Transcribe word for word the lines below from the line with "Sip Pho Dumplings - Tulsa (114, 41)" through the line with "Google's Terms of Service (1267, 828)", ends included.

+ + +

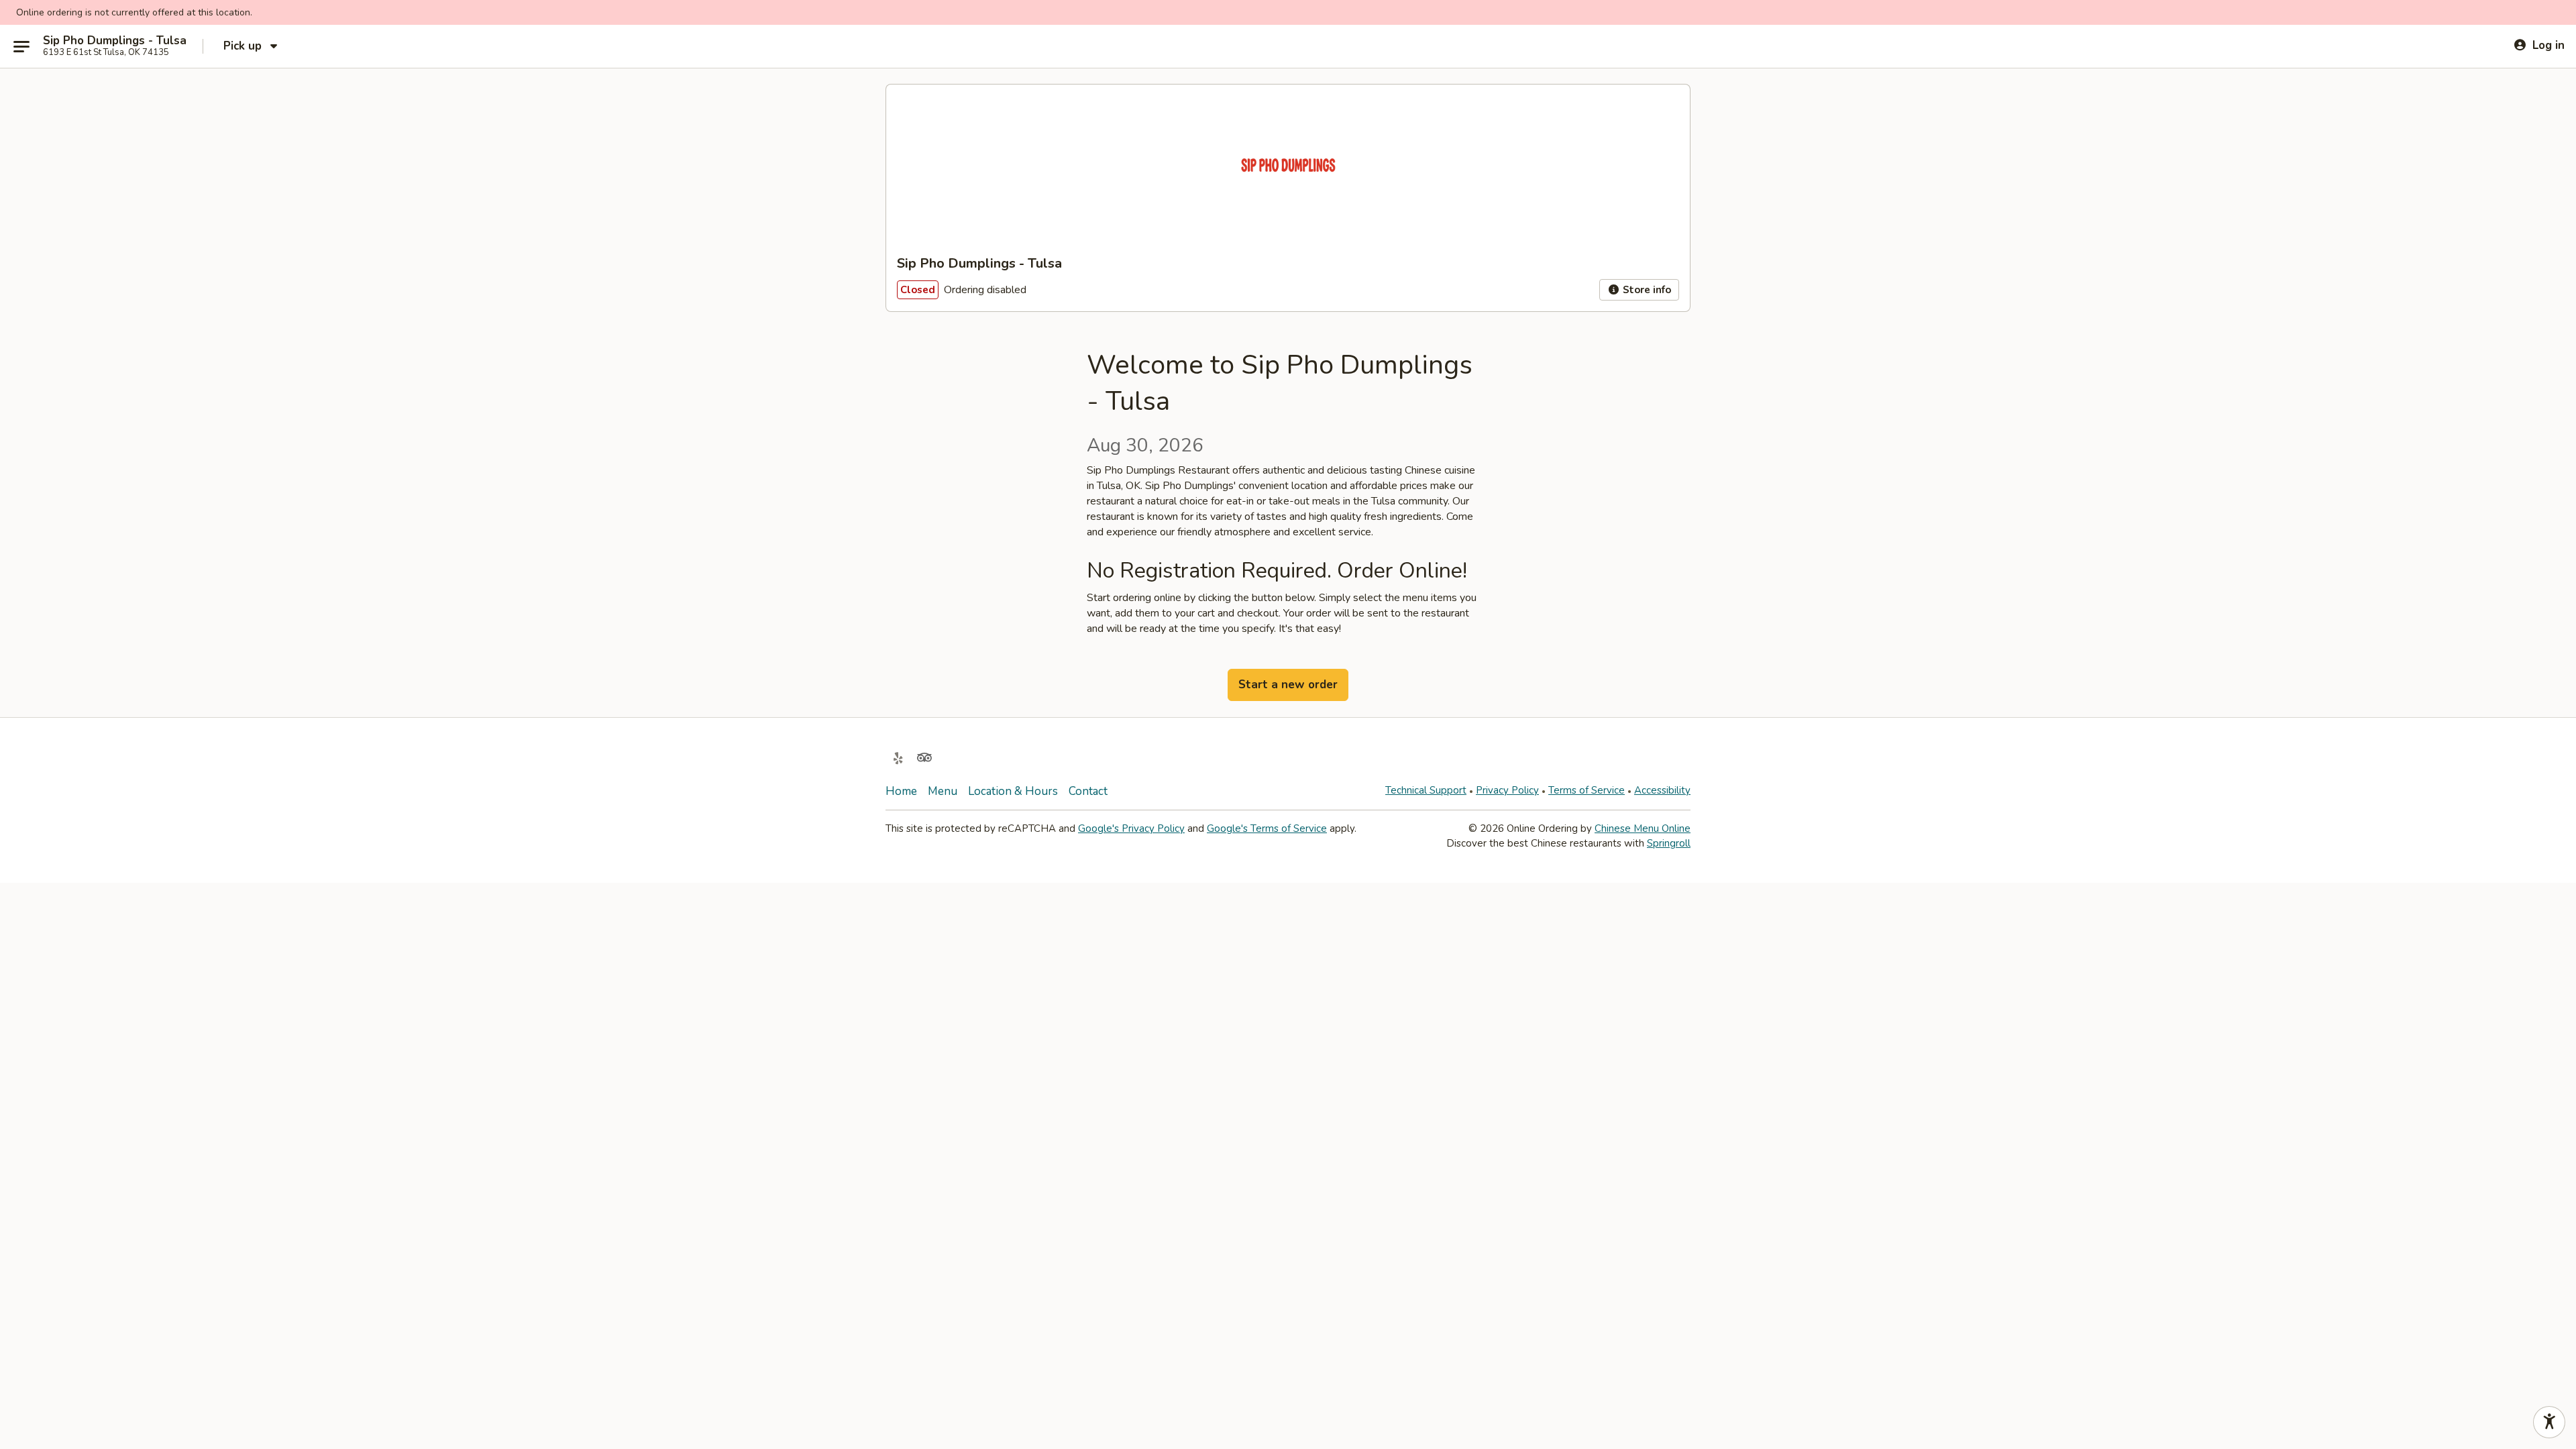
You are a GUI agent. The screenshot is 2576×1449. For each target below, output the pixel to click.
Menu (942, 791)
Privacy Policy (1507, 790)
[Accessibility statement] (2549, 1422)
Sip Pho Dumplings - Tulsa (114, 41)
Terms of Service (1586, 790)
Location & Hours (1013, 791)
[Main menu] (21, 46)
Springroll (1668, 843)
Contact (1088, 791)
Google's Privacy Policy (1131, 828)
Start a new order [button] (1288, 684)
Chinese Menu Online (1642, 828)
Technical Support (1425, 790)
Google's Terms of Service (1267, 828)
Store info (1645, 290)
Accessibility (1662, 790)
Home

+ + +

* ANSWER TO THIS PROBLEM *
Sip Pho Dumplings - Tulsa (114, 41)
Terms of Service (1586, 790)
Location & Hours (1013, 791)
[Main menu] (21, 46)
Springroll (1668, 843)
Contact (1088, 791)
Google's Privacy Policy (1131, 828)
Start a new order [button] (1288, 684)
Chinese Menu Online (1642, 828)
Technical Support (1425, 790)
Google's Terms of Service (1267, 828)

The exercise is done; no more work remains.